Begin at the line containing "Go to ASUS Notebooky breadcrumb link" in the data below and go on through the line containing "Screen dimensions: 912x695", repeating each line exactly; include both ends and no other line.
○ ○ ○ ○ ○
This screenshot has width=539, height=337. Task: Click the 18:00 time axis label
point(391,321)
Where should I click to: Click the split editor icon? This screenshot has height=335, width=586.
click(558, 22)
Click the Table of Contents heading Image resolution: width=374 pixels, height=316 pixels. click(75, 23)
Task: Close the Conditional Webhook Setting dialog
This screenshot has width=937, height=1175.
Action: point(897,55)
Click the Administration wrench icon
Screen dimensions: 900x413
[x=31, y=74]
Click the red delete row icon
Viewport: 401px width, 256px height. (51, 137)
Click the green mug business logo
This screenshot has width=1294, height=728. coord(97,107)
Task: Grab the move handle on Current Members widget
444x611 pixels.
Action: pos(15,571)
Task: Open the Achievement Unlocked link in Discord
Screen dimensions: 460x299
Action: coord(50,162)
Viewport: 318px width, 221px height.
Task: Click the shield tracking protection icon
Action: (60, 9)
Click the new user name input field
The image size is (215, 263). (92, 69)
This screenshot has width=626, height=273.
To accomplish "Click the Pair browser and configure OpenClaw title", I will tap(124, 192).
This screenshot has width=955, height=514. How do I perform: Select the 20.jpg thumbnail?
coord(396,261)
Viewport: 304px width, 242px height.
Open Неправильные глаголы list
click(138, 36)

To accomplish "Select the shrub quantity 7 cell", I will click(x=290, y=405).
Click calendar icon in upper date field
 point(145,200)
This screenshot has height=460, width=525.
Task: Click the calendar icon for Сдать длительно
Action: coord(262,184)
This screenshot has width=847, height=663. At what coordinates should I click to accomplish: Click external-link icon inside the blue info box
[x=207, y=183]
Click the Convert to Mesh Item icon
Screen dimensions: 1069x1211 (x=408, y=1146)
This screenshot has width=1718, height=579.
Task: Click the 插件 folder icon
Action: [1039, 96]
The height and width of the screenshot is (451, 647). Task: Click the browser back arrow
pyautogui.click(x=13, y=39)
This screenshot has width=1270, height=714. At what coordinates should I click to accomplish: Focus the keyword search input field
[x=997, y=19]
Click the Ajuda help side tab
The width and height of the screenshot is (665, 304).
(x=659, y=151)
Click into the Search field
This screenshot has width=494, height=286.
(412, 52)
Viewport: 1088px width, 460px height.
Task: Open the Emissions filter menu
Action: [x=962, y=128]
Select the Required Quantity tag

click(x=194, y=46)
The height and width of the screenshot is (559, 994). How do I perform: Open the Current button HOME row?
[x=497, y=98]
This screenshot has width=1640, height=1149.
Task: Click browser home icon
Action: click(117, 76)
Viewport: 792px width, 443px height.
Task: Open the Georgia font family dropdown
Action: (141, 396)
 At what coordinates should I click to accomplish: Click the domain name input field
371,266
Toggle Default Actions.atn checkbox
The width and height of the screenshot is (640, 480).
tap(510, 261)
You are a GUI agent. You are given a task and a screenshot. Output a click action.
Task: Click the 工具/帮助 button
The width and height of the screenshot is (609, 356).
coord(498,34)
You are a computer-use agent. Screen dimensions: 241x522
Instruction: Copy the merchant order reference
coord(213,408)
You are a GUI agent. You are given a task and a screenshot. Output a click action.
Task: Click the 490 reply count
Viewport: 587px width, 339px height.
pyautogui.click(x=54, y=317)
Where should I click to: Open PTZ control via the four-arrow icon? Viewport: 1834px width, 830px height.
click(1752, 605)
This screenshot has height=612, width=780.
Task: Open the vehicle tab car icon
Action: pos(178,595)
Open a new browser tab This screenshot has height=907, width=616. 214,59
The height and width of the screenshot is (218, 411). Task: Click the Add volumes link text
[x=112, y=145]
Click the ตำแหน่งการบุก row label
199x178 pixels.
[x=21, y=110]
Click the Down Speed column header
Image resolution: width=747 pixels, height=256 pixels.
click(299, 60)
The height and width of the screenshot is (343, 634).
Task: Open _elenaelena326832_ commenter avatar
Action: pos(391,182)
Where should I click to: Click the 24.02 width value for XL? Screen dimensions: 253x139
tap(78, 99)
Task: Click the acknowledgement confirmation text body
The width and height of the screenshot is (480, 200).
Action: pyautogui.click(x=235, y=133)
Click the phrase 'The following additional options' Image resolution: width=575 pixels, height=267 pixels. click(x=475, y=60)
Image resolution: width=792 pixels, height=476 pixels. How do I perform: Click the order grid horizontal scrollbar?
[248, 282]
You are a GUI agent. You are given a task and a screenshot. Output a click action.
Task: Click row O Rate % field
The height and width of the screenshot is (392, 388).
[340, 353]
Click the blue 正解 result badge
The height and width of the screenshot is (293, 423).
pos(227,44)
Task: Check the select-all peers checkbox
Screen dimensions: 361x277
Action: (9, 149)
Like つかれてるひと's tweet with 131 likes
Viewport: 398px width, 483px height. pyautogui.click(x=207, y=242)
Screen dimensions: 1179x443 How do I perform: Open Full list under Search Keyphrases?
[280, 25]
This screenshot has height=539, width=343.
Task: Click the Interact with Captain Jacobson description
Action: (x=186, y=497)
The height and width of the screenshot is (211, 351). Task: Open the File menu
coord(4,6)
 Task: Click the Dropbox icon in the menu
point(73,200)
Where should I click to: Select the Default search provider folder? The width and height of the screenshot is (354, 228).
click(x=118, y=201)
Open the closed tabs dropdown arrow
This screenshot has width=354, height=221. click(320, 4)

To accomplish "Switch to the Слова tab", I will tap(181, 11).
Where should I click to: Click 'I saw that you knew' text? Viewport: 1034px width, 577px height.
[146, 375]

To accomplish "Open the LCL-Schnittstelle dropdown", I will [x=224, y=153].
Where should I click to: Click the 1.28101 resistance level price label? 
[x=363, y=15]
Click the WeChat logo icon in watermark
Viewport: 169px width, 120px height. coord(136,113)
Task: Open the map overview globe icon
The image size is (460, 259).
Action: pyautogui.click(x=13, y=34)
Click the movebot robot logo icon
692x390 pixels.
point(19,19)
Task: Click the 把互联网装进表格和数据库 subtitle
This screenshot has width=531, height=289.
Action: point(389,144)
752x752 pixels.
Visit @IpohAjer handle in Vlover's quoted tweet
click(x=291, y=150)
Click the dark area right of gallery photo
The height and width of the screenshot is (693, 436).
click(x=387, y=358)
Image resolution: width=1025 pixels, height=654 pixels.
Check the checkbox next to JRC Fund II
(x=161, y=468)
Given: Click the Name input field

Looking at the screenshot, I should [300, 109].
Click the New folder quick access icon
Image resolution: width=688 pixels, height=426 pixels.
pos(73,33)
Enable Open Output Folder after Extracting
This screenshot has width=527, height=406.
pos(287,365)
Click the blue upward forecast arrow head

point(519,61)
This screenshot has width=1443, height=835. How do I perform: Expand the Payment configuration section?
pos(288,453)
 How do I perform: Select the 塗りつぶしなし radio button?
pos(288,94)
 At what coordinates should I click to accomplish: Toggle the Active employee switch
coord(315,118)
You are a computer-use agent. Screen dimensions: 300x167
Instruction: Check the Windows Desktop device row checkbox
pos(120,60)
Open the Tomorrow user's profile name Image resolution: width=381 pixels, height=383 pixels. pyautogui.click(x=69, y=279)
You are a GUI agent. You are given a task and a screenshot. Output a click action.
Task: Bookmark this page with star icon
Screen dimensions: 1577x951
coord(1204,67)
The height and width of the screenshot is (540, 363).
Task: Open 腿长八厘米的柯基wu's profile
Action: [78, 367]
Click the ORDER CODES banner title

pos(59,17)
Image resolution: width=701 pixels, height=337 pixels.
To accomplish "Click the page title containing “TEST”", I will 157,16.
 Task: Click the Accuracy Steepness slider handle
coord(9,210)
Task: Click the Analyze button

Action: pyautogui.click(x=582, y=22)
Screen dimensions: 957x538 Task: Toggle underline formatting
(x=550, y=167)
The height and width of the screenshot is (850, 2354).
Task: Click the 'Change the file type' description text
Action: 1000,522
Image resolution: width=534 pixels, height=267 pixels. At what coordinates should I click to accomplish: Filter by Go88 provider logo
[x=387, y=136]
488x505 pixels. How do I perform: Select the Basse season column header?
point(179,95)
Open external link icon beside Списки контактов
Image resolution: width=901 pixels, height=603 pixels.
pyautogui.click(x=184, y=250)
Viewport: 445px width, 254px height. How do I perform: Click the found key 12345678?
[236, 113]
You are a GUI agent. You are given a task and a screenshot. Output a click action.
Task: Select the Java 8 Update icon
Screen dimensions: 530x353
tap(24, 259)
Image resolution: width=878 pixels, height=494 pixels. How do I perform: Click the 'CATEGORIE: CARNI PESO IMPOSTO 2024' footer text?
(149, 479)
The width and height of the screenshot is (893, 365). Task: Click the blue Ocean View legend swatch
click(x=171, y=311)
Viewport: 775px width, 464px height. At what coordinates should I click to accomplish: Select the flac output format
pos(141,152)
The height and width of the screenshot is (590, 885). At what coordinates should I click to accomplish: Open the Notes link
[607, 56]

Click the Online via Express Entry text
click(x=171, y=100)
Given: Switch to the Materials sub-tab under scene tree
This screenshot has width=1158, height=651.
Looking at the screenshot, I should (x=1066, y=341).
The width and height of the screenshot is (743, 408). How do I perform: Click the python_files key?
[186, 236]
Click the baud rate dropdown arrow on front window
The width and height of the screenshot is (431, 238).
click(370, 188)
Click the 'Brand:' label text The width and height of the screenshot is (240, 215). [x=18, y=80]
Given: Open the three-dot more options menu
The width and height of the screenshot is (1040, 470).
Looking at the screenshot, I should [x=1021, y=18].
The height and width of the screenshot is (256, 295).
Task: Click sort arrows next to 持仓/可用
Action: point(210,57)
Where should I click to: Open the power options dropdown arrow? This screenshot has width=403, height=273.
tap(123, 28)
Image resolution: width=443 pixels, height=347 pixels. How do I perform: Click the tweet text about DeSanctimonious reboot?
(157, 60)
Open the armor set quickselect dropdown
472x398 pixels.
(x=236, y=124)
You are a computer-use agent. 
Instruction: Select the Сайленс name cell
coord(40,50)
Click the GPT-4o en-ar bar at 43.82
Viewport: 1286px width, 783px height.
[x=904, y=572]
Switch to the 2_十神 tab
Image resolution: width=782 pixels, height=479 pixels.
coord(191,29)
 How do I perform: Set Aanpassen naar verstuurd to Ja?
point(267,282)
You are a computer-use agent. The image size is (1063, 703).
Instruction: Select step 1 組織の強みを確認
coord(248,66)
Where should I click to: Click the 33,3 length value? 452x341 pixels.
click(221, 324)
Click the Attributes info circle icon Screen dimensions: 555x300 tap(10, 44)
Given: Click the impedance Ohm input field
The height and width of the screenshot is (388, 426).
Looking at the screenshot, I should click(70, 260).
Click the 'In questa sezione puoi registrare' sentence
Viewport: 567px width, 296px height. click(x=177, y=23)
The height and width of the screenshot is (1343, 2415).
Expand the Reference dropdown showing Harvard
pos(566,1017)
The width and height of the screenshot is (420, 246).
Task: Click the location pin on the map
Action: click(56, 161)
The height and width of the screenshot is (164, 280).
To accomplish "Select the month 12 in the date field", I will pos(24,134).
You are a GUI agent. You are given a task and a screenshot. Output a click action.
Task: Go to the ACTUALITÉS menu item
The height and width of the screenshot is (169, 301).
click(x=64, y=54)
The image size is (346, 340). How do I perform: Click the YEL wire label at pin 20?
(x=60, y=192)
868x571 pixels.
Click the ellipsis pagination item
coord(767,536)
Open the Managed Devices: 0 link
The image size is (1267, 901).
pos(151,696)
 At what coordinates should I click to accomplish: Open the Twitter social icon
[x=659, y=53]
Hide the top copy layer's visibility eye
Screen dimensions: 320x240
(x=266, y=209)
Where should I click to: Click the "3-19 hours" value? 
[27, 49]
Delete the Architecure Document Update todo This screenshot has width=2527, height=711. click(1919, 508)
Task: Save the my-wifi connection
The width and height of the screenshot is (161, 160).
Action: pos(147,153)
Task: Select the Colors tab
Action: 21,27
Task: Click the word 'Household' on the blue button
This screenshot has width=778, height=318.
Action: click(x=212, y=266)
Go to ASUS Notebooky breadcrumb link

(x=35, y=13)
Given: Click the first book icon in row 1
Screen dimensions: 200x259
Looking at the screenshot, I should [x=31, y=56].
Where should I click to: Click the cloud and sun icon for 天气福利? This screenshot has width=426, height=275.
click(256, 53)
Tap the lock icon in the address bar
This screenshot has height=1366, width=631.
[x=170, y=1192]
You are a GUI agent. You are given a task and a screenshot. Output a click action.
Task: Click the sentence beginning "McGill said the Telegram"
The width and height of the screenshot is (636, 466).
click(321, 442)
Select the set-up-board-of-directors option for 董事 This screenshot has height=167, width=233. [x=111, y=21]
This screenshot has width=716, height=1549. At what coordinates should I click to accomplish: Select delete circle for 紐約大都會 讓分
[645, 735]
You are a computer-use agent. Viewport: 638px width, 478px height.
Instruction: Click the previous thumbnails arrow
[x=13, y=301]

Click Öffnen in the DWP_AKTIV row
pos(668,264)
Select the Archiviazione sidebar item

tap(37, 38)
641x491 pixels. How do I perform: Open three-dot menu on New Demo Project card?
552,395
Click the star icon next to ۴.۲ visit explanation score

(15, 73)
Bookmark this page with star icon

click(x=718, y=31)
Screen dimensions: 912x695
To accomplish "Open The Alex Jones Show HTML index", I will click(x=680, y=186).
○ ○ ○ ○ ○
▶ **RESPONSE TO THIS EXERCISE**:
Go to ASUS Notebooky breadcrumb link

(x=35, y=13)
Given: Click the first book icon in row 1
Screen dimensions: 200x259
Looking at the screenshot, I should [x=31, y=56].
Where should I click to: Click the cloud and sun icon for 天气福利? This screenshot has width=426, height=275.
click(256, 53)
Tap the lock icon in the address bar
This screenshot has height=1366, width=631.
[x=170, y=1192]
You are a GUI agent. You are given a task and a screenshot. Output a click action.
Task: Click the sentence beginning "McGill said the Telegram"
The width and height of the screenshot is (636, 466).
click(321, 442)
Select the set-up-board-of-directors option for 董事 This screenshot has height=167, width=233. [x=111, y=21]
This screenshot has width=716, height=1549. At what coordinates should I click to accomplish: Select delete circle for 紐約大都會 讓分
[645, 735]
You are a computer-use agent. Viewport: 638px width, 478px height.
Instruction: Click the previous thumbnails arrow
[x=13, y=301]

Click Öffnen in the DWP_AKTIV row
pos(668,264)
Select the Archiviazione sidebar item

tap(37, 38)
641x491 pixels. How do I perform: Open three-dot menu on New Demo Project card?
552,395
Click the star icon next to ۴.۲ visit explanation score

(15, 73)
Bookmark this page with star icon

click(x=718, y=31)
Screen dimensions: 912x695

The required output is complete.